A more interesting thing that the notify action could do, however, is to make the return value a subset of the set defined by accounts_to_notify. It could remove from the specified set any account that was configured (according to configuration state tracked by the eosio.notify contract) to not receive notifications from the contract on the sender_account account (possibly modulated by the further context of action_name). This could allow accounts to opt-in or opt-out of receiving notifications from specific contracts which can help address the spam problem that already exists due to require_recipient.

My recommendation would be to allow both system-level configuration and user-level configuration within the eosio.notify account. These configurations would allow specifying the pair of the sender_account and action_name as a filter (with the action_name optionally set to empty name to act as a wildcard) which would map to behavior to take: permit notification, deny notification, or inherit decision from ancestor. The user-level configuration would be lower in the inheritance hierarchy than the system-level configuration which means it would have precedence over the system-level decision. At the top of the inheritance hierarchy (and therefore the one with the lowest precedence) would be the default decision to deny notification.

Then the blockchain operators could add system-level filters to permit notification for the few system contracts. That way users would not have to take any action (and use up any RAM) to opt-in to being notified of these important system functions; though they could still opt-out if they desired. However, for other smart contracts, the user would need to use an action on the eosio.notify contract to opt-in to being notified by that contract. Otherwise, by default, those actions would not show up on their account history feed which helps address the spam issue that would otherwise exist if the default was to permit notification by all contracts.

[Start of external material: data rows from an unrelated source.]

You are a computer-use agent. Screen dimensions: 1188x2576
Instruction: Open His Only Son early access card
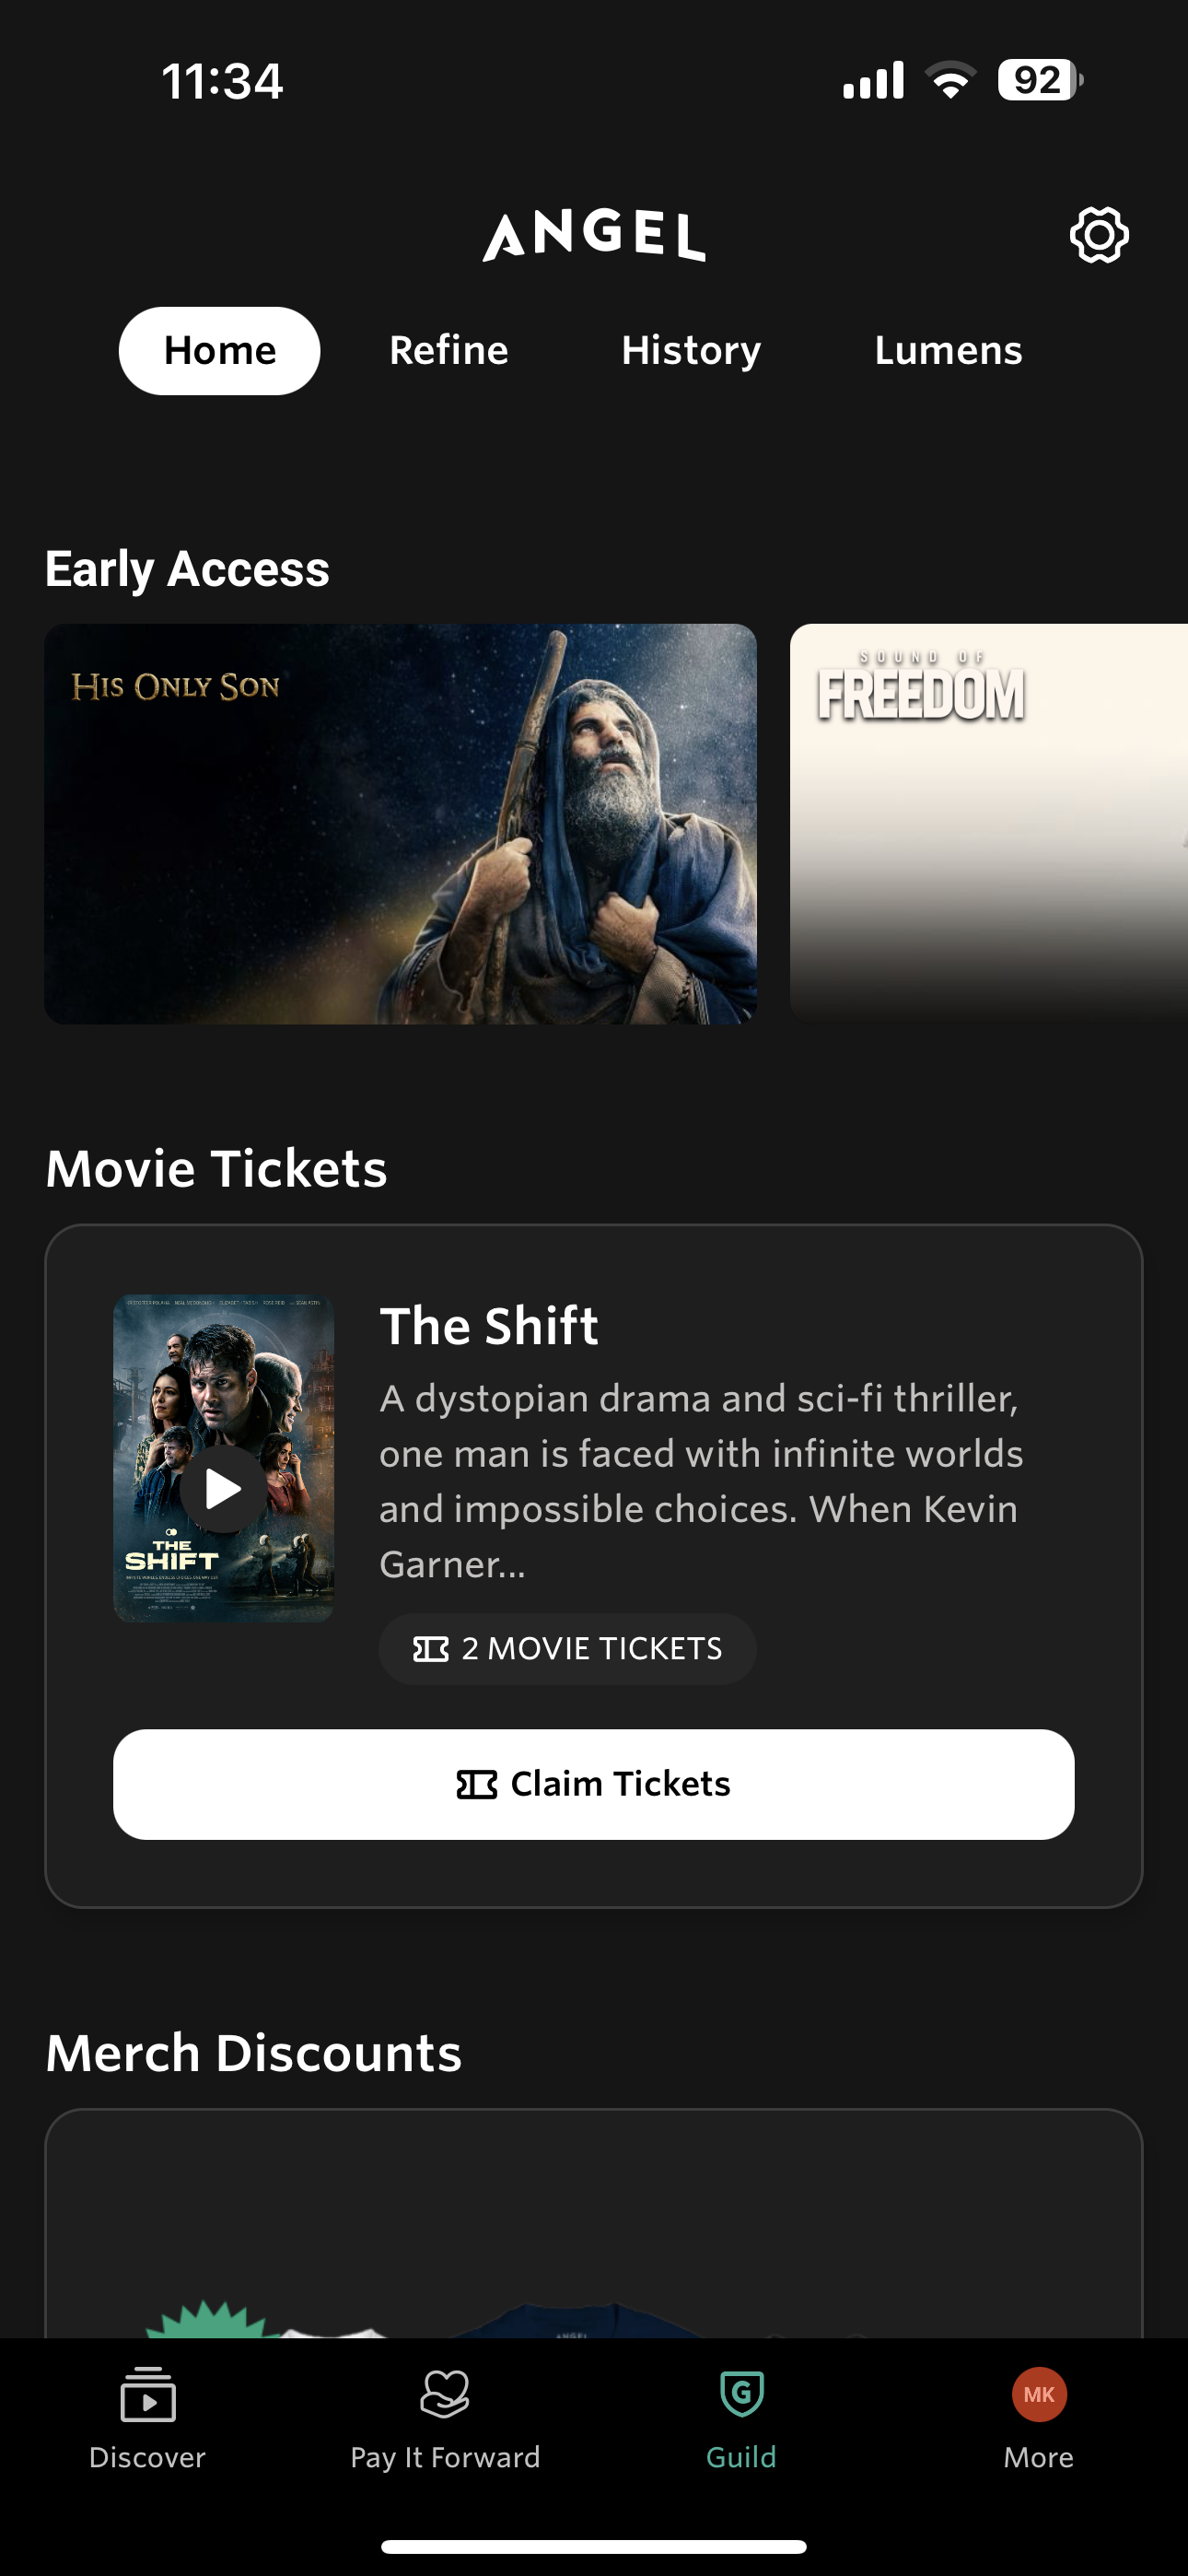click(x=400, y=824)
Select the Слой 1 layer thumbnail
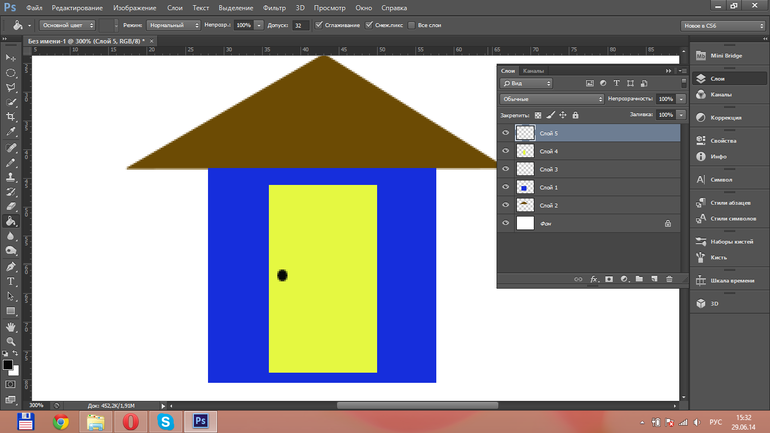The height and width of the screenshot is (433, 770). click(x=524, y=187)
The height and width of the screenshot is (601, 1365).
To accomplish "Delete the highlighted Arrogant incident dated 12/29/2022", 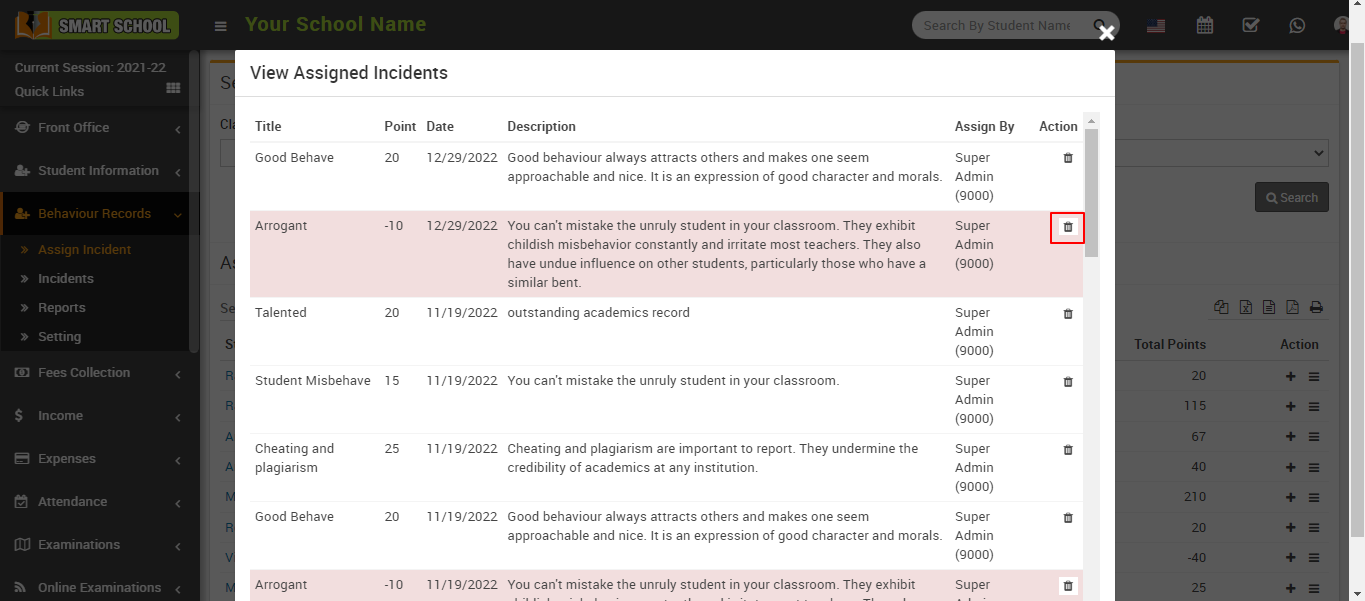I will click(x=1067, y=227).
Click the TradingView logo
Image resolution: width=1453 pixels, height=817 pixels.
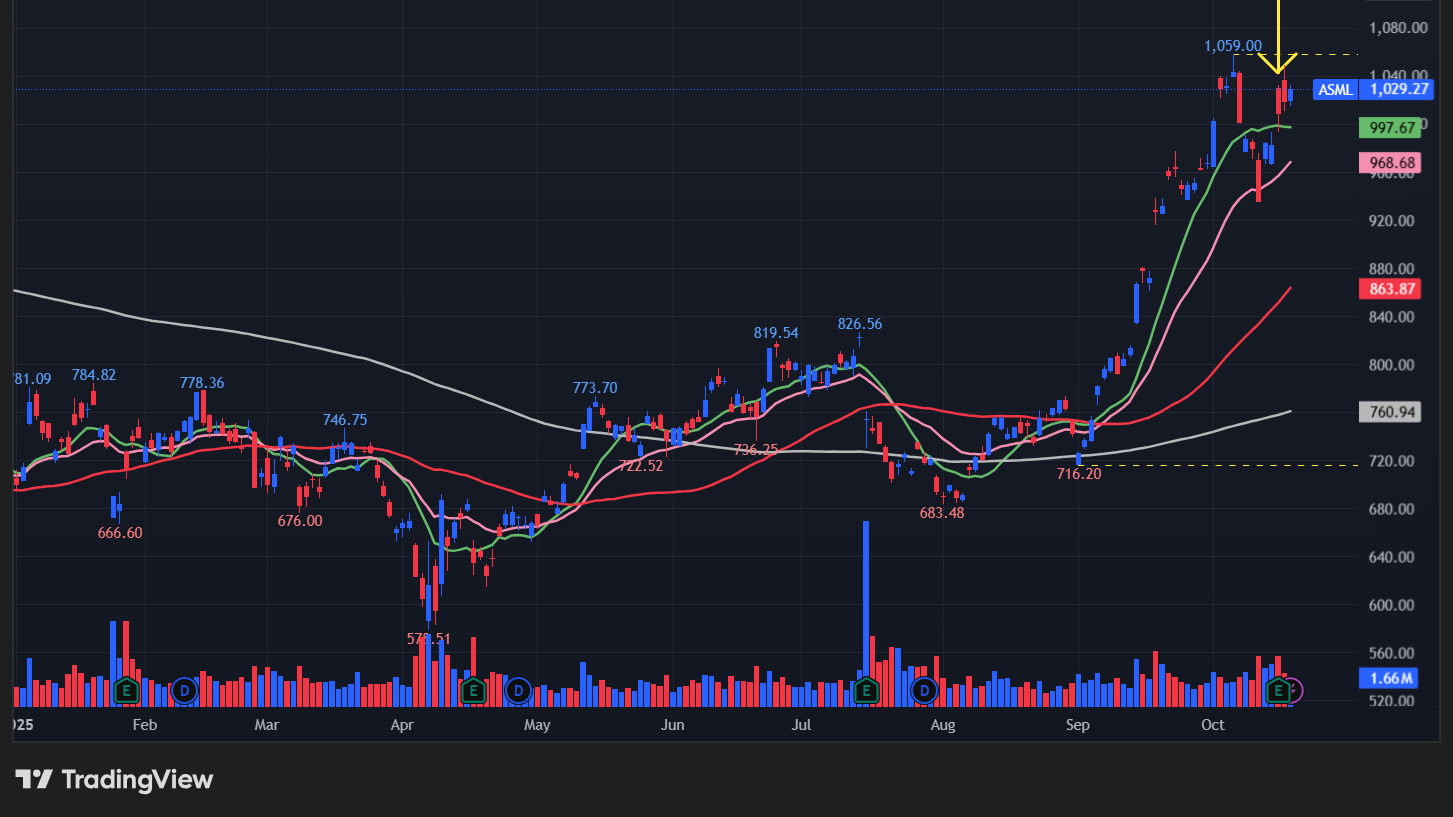pyautogui.click(x=114, y=780)
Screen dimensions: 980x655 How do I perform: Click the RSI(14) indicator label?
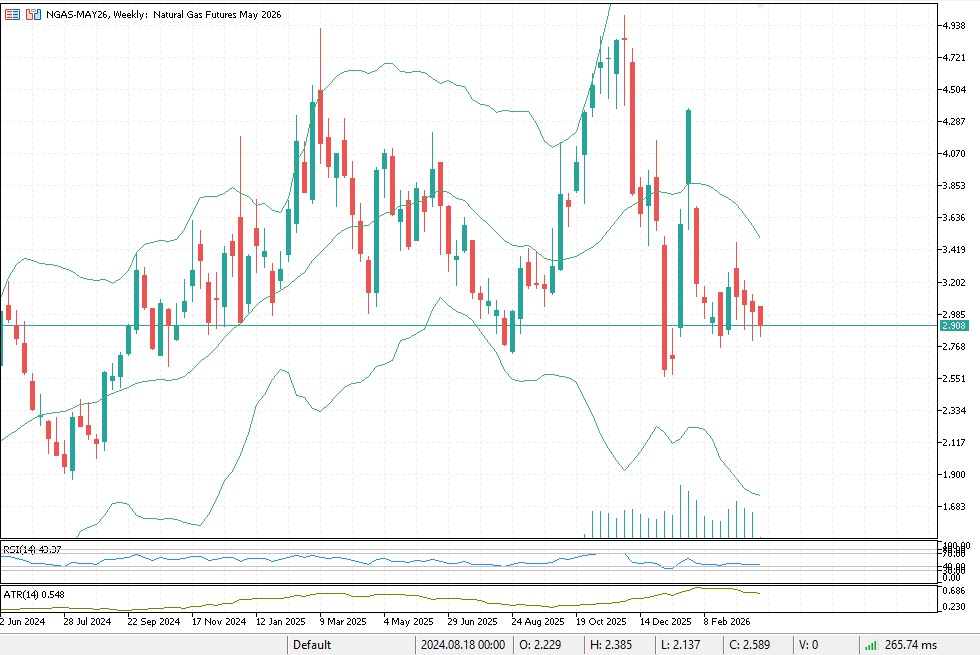32,549
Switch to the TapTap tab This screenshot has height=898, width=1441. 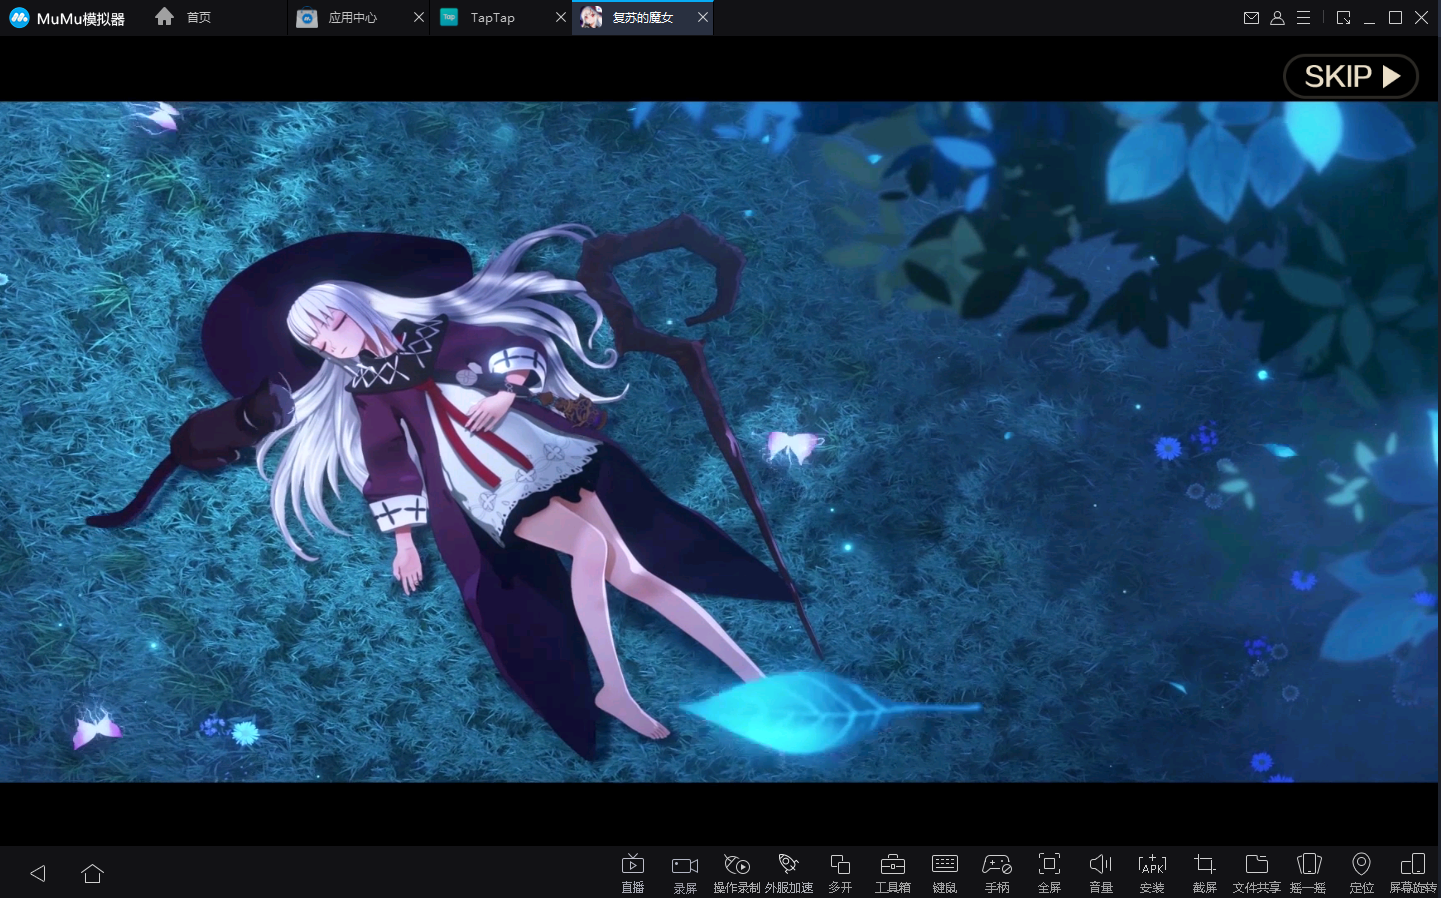492,18
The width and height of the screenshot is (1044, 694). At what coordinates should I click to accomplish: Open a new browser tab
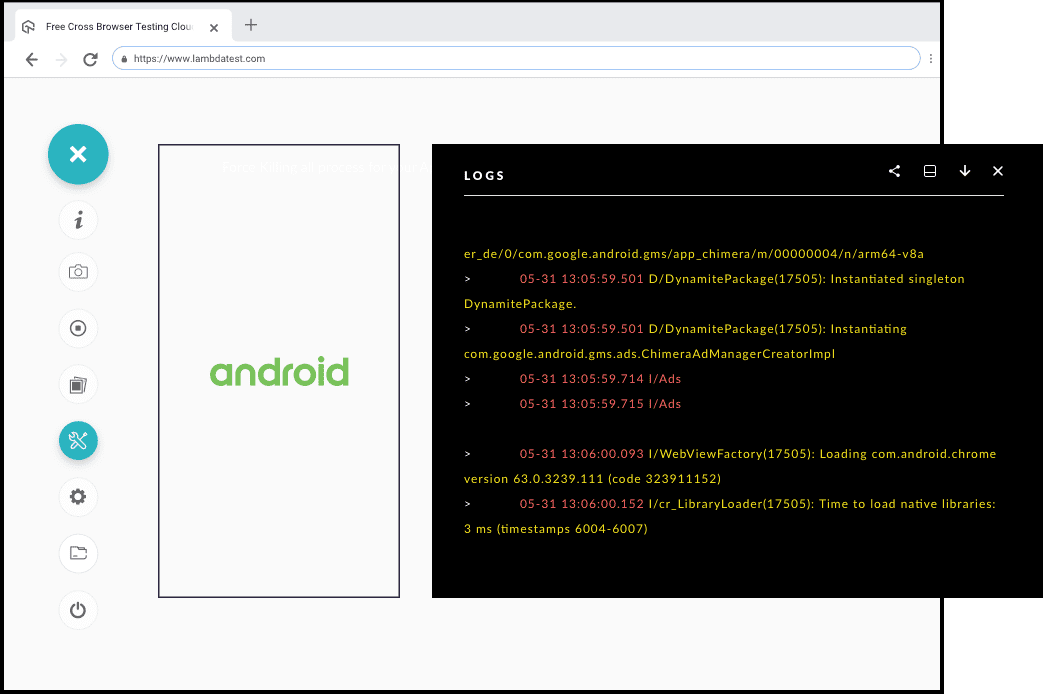(251, 25)
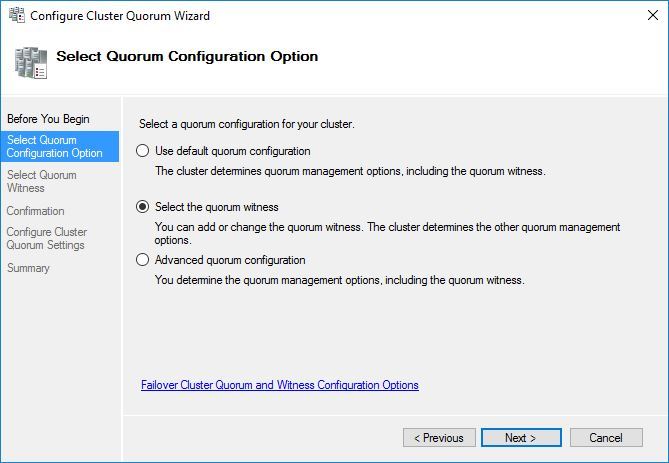This screenshot has width=669, height=463.
Task: Open 'Select Quorum Configuration Option' sidebar step
Action: click(x=55, y=146)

However, it is important to note that this particular policy decision in the eosio.notify contract is just one choice and is not required to be compliant with the proposed standard above. Again, as a reminder, it is possible to be compliant with the standard without deploying any contract to the eosio.notify account (which would be choosing the most permissive policy). There are also CPU benefits in not deploying a contract to the eosio.notify account because then the inline eosio.notify::notify action would not require running any WebAssembly code and would therefore take very little time to execute.